アプリケーションサーバの「Oracle WebLogic Server」の脆弱性を突いて仮想通貨を発掘する不正プログラムをサーバに埋め込む攻撃が、2017年12月から継続的に発生している。1月に入っても猛威に衰えは見られず、企業ではパッチ適用などの対応が急がれる。
情報処理推進機構(IPA)が1月15日に発した注意喚起によれば、攻撃者が悪用する脆弱性は、米Oracleが2017年10月18日にパッチを公開した「CVE-2017-10271」で、WebLogic Serverのバージョン 10.3.6.0.0/12.1.3.0.0/12.2.1.1.0/12.2.1.2.0が影響を受ける。
米国立標準技術研究所(NIST)などによる共通脆弱性評価システム(CVSS)での深刻度は「9.8」(最大10.0)で、最も深刻度が高い「Critical」に分類される。NISTによれば、「HTTP経由のネットワークアクセスが可能な認証されていない攻撃者が簡単に悪用できる脆弱性」という。
JPCERT コーディネーションセンター(JPCERT/CC)は、2017年10月から脆弱性の悪用が目的とみられる国内の7001/TCPポートに対するスキャンを継続的に観測。1月7日以降、検知数が急増している。

国内の7001/tcpポートに対するスキャンの推移(出典:JPCERT/CC)
米SecureWorksは1月17日に公開したブログで、主にWebLogic Serverが稼働するLinuxとWindowsのマシンに対する攻撃が続いていると報告した。Linux環境では、攻撃者が脆弱性の悪用に成功すると、2種類のBashスクリプトを用いて仮想通貨を発掘するプログラムを送り込み、実行する。被害を受けたサーバでは処理能力が低下するという。一方、Windows環境ではXMRigなどのオープンソースの仮想通貨発掘プログラムが埋め込まれる。

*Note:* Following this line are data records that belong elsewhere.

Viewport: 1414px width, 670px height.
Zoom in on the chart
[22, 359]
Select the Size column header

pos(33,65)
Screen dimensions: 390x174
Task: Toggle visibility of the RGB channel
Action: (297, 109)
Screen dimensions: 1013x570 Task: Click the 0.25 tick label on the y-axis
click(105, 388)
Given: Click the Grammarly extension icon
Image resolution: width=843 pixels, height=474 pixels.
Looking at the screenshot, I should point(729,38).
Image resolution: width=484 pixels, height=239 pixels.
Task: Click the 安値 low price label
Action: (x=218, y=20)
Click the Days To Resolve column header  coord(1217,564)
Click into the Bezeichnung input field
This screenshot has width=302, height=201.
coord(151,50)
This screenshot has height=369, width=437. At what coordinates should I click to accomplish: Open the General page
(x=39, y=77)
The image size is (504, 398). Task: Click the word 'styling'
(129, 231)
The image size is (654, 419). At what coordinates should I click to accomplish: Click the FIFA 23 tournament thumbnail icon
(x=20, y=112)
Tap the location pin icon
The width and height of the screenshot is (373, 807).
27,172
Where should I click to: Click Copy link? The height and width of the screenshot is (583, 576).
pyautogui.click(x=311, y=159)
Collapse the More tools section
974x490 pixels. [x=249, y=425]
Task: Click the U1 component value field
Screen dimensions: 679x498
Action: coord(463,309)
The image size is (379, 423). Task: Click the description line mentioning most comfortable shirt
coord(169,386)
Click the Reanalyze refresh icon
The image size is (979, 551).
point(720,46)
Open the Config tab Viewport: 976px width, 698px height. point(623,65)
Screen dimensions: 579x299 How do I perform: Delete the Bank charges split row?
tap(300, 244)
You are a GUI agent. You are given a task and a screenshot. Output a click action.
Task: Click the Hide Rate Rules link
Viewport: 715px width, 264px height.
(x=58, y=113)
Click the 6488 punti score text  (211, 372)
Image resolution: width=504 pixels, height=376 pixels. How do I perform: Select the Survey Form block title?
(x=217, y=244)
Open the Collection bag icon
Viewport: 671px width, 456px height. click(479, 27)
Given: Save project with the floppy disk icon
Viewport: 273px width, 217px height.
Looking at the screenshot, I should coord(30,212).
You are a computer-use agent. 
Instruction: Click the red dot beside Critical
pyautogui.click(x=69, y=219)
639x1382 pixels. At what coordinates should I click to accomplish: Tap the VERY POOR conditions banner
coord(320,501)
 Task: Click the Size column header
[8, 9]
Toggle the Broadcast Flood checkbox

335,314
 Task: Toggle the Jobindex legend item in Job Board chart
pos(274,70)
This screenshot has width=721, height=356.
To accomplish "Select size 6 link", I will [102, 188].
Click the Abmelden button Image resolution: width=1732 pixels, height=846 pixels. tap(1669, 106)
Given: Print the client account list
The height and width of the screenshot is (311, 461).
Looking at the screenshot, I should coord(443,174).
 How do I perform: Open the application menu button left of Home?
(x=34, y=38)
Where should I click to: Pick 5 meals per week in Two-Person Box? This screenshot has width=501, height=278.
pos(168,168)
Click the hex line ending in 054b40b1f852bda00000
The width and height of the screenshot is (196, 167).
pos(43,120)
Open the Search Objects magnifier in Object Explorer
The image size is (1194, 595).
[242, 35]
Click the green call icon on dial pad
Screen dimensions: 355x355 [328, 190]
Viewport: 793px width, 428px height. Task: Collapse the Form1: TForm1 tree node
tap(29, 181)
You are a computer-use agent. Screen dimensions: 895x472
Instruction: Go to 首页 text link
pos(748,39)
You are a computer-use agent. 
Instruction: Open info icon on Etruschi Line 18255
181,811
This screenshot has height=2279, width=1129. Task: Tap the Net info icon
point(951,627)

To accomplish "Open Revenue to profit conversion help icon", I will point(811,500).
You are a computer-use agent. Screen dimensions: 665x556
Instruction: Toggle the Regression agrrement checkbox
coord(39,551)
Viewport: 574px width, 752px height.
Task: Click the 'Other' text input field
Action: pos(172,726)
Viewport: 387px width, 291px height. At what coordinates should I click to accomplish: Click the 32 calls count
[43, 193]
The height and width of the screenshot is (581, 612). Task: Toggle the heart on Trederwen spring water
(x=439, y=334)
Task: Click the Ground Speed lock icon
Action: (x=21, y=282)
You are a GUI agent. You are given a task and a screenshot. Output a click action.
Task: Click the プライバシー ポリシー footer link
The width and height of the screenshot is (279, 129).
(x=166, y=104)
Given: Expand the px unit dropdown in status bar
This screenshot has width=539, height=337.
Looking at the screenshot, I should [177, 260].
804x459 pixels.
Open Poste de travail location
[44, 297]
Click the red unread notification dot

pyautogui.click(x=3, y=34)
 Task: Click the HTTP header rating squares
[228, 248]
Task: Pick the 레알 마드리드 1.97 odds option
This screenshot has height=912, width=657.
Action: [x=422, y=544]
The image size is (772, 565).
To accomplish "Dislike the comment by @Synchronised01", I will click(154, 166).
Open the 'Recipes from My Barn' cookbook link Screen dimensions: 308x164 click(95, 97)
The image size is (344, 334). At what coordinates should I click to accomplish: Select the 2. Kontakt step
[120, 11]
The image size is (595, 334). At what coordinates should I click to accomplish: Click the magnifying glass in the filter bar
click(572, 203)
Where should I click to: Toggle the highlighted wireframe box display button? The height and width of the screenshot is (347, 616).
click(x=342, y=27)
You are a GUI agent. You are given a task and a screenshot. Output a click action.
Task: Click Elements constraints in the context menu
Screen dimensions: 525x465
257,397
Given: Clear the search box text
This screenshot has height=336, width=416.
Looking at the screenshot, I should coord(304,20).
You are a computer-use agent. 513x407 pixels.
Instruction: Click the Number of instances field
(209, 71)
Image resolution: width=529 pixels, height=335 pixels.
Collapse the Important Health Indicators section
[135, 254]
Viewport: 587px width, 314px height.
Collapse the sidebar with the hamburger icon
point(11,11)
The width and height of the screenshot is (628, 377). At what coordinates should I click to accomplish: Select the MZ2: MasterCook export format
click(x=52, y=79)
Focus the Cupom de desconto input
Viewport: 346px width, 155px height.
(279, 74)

同社は対策として、パッチを適用するだけでなく、ネットワーク側でも攻撃の緩和策を講じる必要があると解説。一例として、SMBv1などのネットワークプロトコルを含む不要なサービスを無効化したり、大半のユーザーにとっては不要なPowerShellなどのシステムコンポーネントへのアクセスを制限したりするほか、システムとアプリケーションの資格情報を必要最低限に制限する、ネットワークやエンドポイントを含むシステム全体で監視を強化する方法を挙げている。
なお、Oracleは17日に新たな定例のセキュリティ更新プログラムを公開し、1月に発覚したCPUの脆弱性に対する緩和策などを提供している。